§ Written problem
Print the material below verbatim, beginning at the line that contains "Task: Click the" and stopping after the line that contains "Action: (x=338, y=621)". Leave the pictures out.

§ Listed entries
┌──

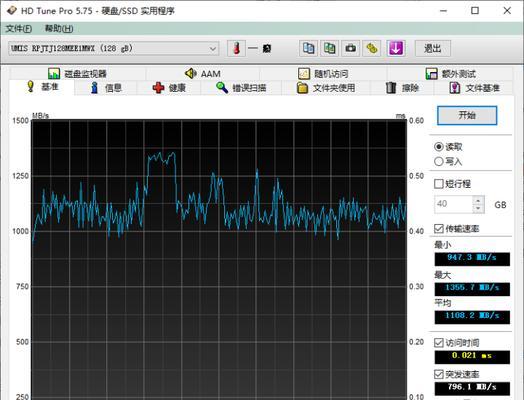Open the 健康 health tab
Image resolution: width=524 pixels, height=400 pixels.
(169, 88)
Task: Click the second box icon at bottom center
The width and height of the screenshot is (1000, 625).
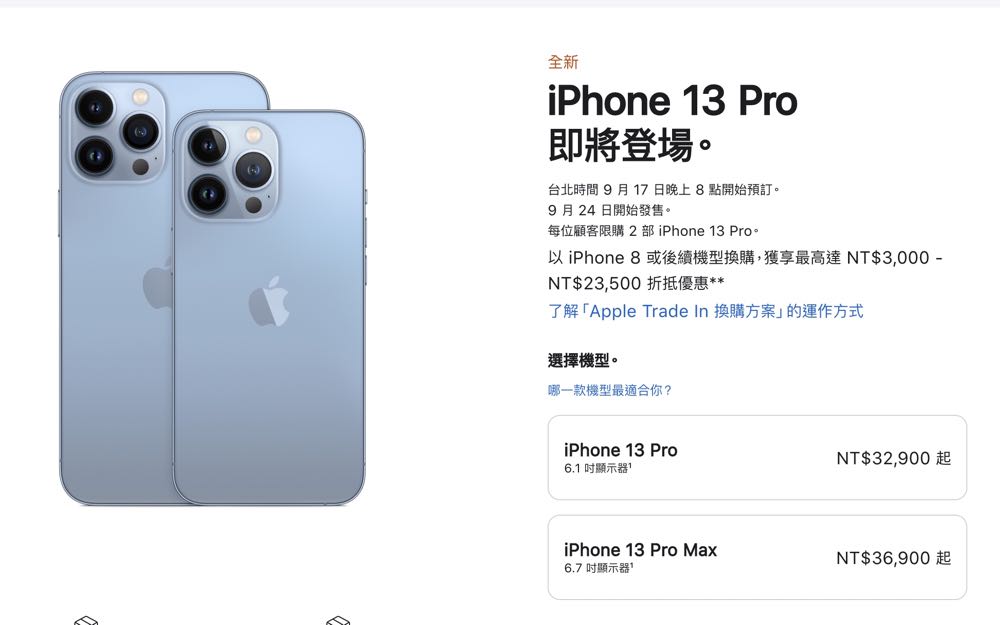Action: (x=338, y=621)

└──
┌──

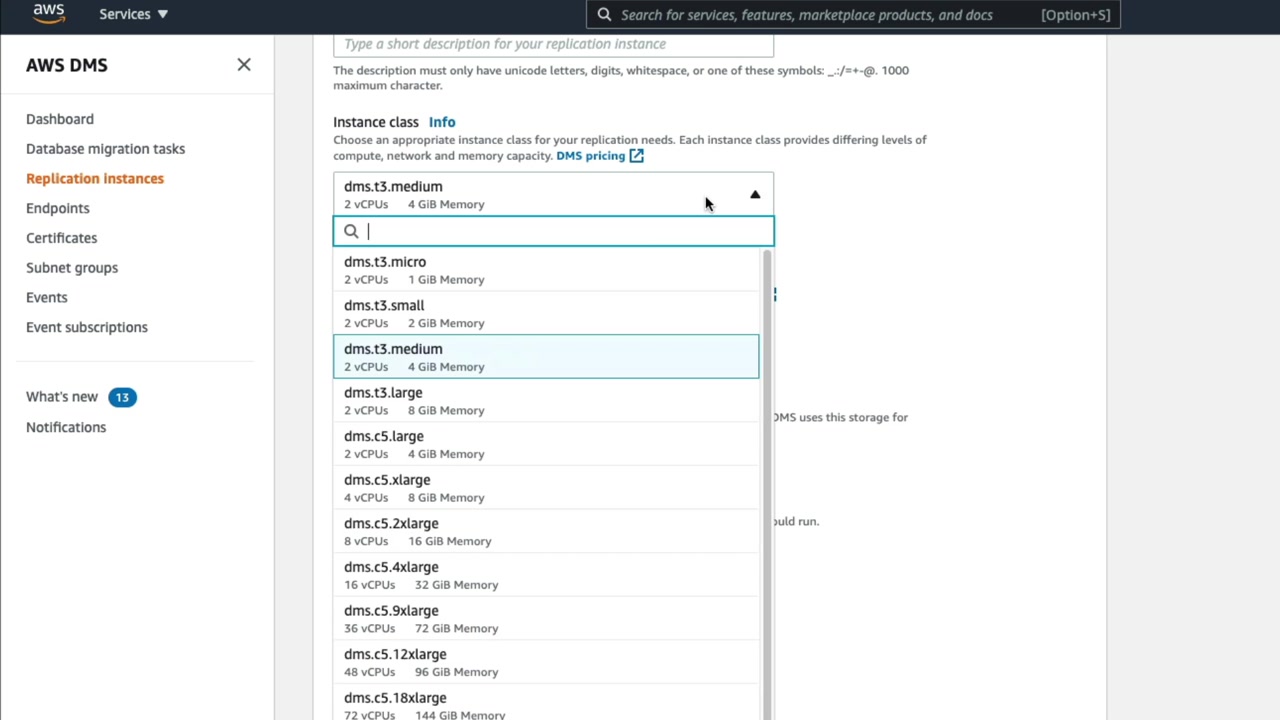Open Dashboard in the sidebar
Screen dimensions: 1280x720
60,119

└──
┌──

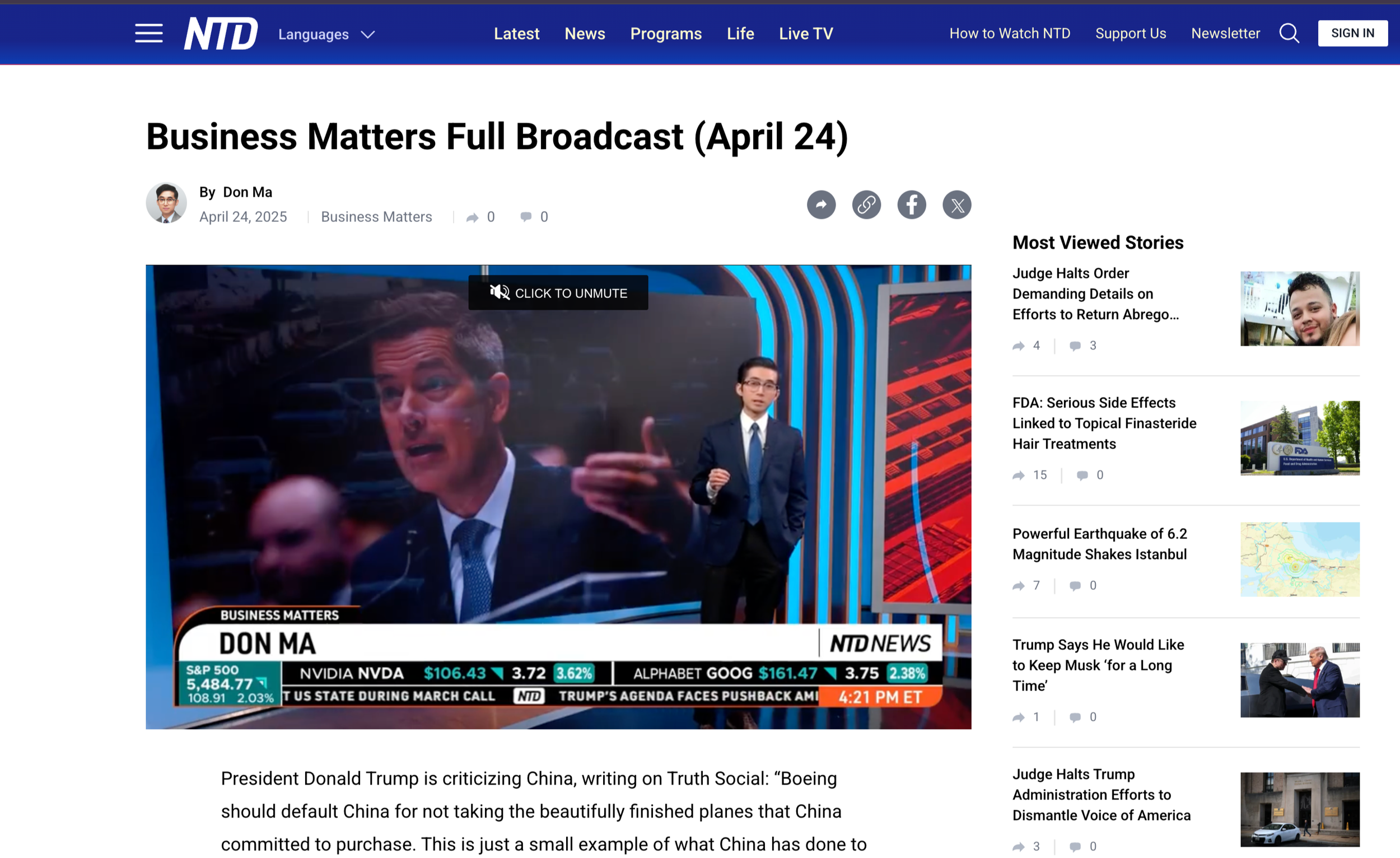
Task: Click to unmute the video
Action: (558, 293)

└──

§ Reply
Task: Click the second box icon at bottom center
The width and height of the screenshot is (1000, 625).
Action: (x=338, y=621)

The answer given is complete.